** Input for this task **
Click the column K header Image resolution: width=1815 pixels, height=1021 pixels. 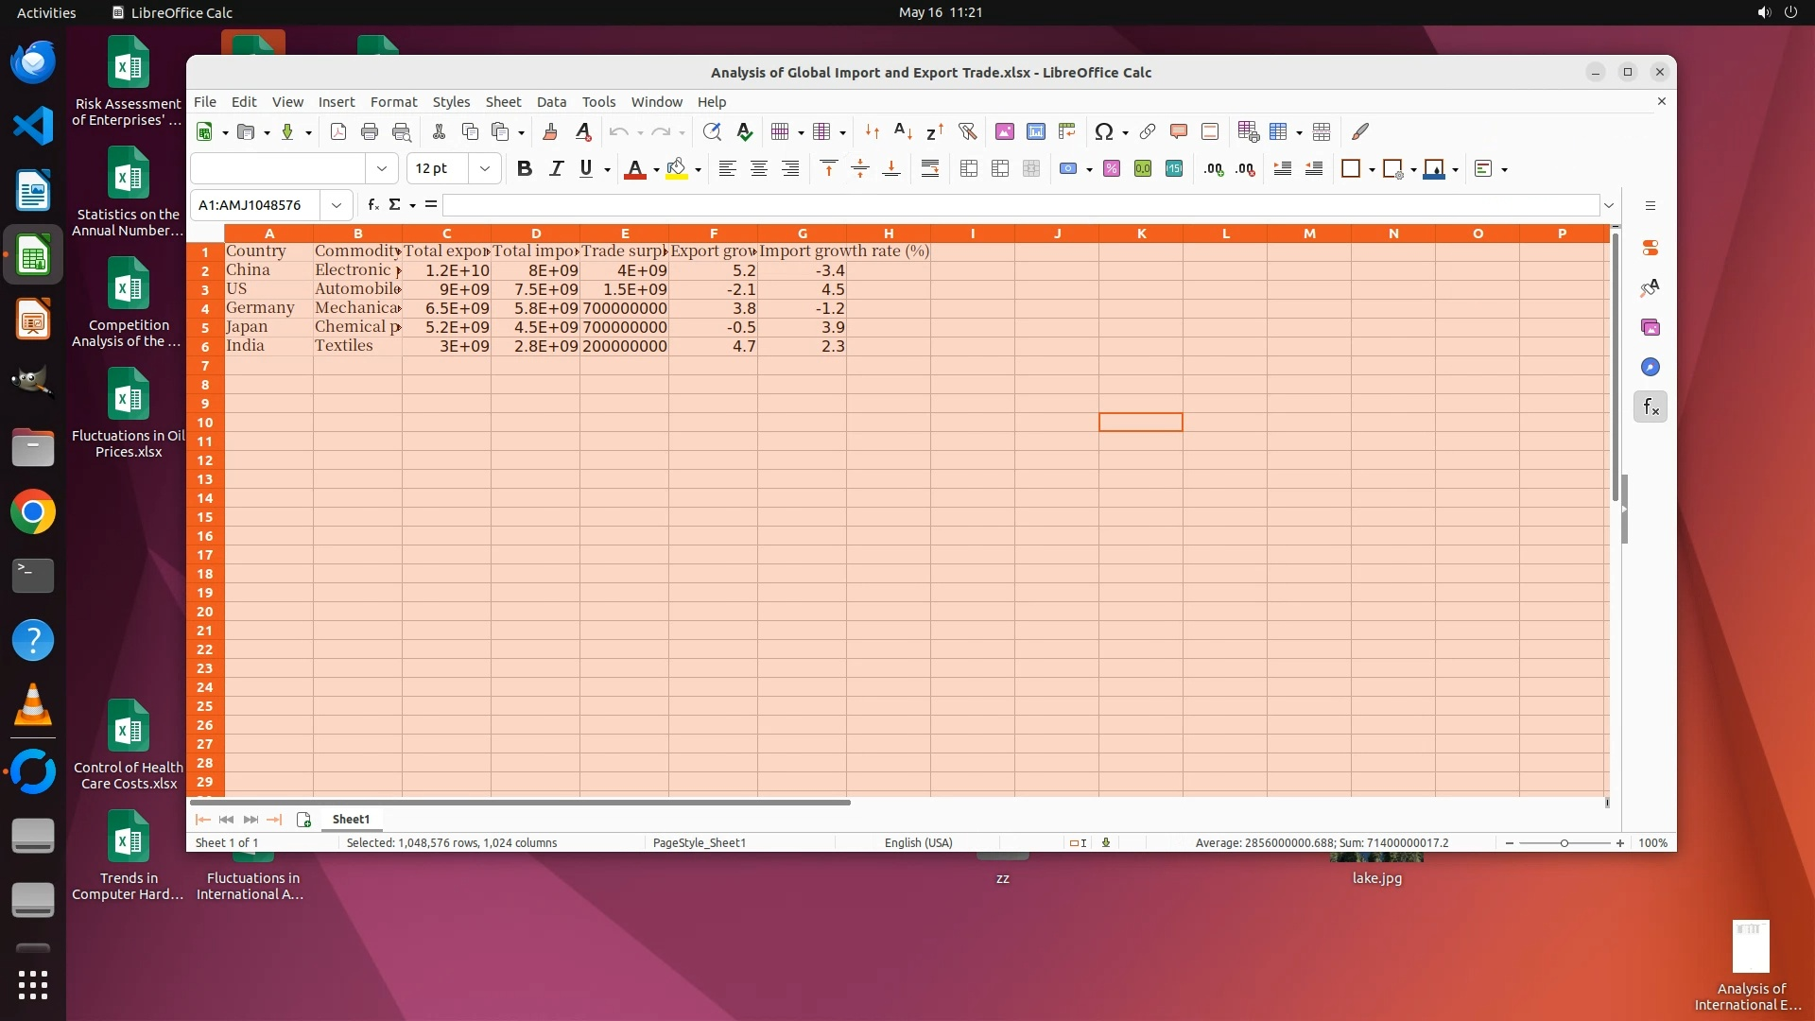click(1141, 233)
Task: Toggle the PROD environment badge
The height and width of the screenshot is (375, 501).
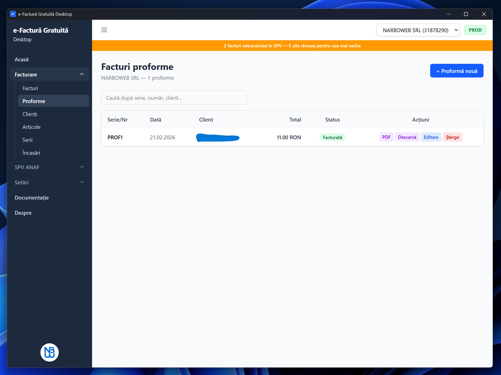Action: click(x=475, y=30)
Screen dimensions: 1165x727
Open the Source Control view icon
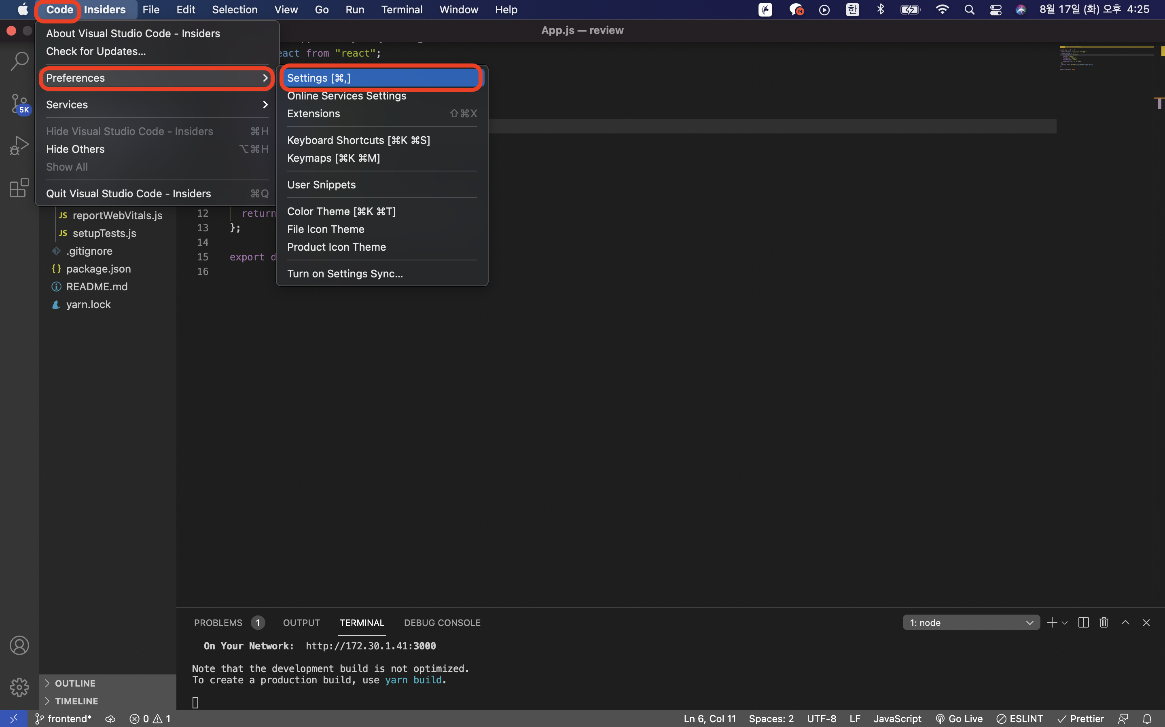coord(19,103)
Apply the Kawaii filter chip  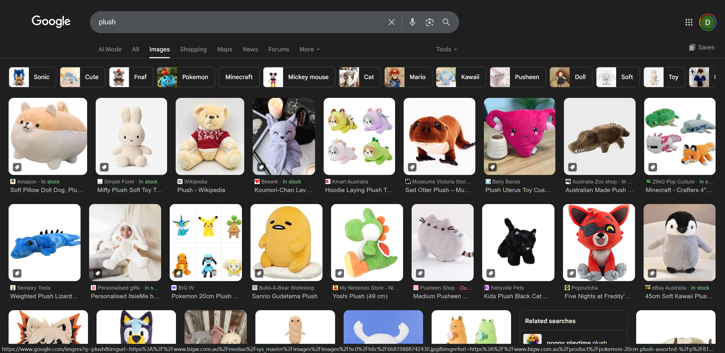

** Problem description **
In the copy, include exactly the lines from the one containing "Task: Toggle the PROD environment badge" through the last line of the records, and no pictures or other text.

** Solution to this problem **
Task: Toggle the PROD environment badge
The height and width of the screenshot is (375, 501).
Action: click(x=475, y=30)
Screen dimensions: 1165x727
Open the Source Control view icon
coord(19,103)
Apply the Kawaii filter chip  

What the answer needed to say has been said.